When it comes to developing applications that handle such sensitive information, making sure security is baked into every step of the SDLC is crucial.
Banking has gone digital. Nearly every major bank offers both an online portal as well as a mobile app, and people seem to prefer it that way. A recent PwC survey found that 46% of consumers only use online banking, a massive jump from their previous survey in 2012, in which only 27% used online banking exclusively.
For banks and other financial institutions, offering an online app that allows either online or mobile banking access is now a necessity when looking at those numbers. Users crave the convenience that comes with banking on the go, and while the advantages that come with being able to perform personal banking on your mobile or computer is undeniable, another question still persists: Just how secure are these online banking apps?
Research that was released at the end of 2017 may offer an answer to that question. The research, carried out at the University of Birmingham, found security issues in mobile banking apps that could leave millions of their users open to attacks. The main issue they found pertains to a flaw in certificate pinning, which meant that tests were failing to detect “a serious vulnerability that could let attackers take control of a victim’s online banking,” The Register said.
It’s security issues like this that show just how important it is to cover all your bases when developing digital banking apps. While digital banking can help foster new connections and offer new and innovative services, thus bringing more gains for financial institutions, digital banking also carries plenty of risk.
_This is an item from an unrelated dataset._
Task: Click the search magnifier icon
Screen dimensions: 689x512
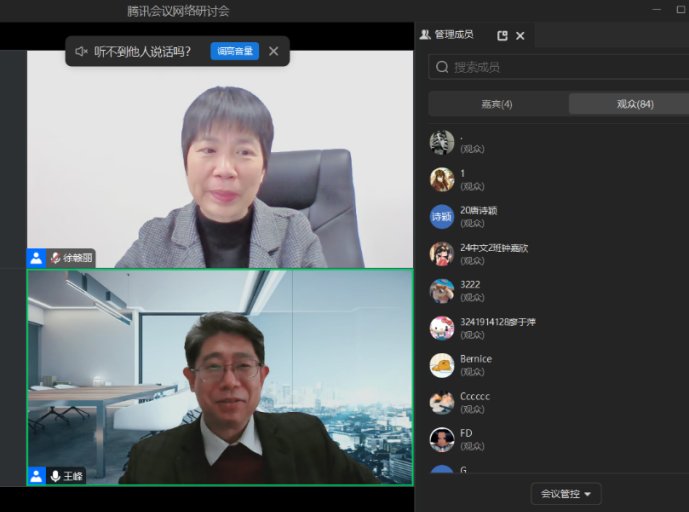Action: 442,67
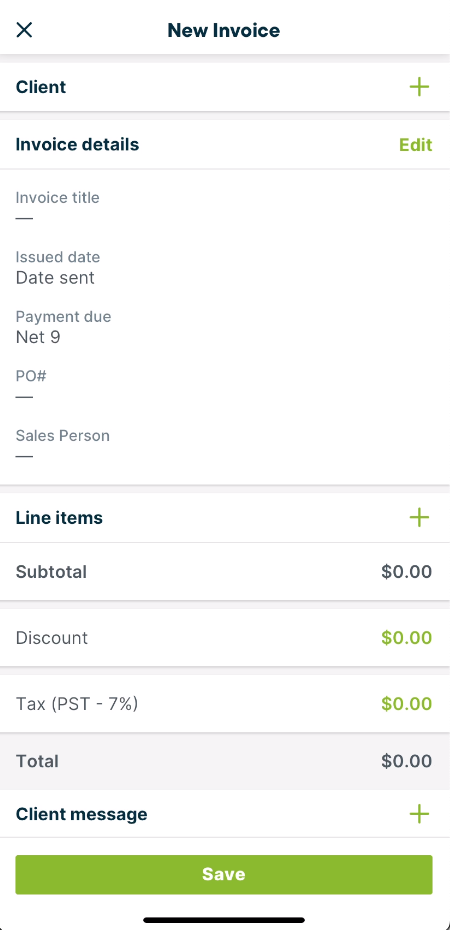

7 Critical Steps for Banking App Developers
While consumers carry a burden of security that includes using secure wifi to access their banking app, locking their devices when not using them, using a unique password, and not using public computers to access their accounts, the main burden of ensuring customers’ security is on the banks. Or rather, the developers and teams working on the applications.
Developing an SDLC, or software development lifecycle, is vital to the continued development of secure applications. The SDLC will put in place a strategy for making sure security is built into the product, without slowing the development process down. Here are seven critical steps in the SDLC that developers and security teams should work together on to ensure the release of a secure online or mobile banking app.
1. Establish Security Requirements
The first step is to understand the security requirements of the banking app. Because of the sensitive nature of banking apps, it is important to assign at least one member of the security team to work with the build team – and this partnership needs to begin before development does.
During this part of the SDLC, development and security should identify the key security risks within the software, including what standards (both organizational and legal/regulatory) the software must follow. Stakeholders from both development and security teams should be identified to make sure communication is clear from the outset, and any gaps in the process should be noted. Only once security requirements have been established and agreed upon by all parties can development begin.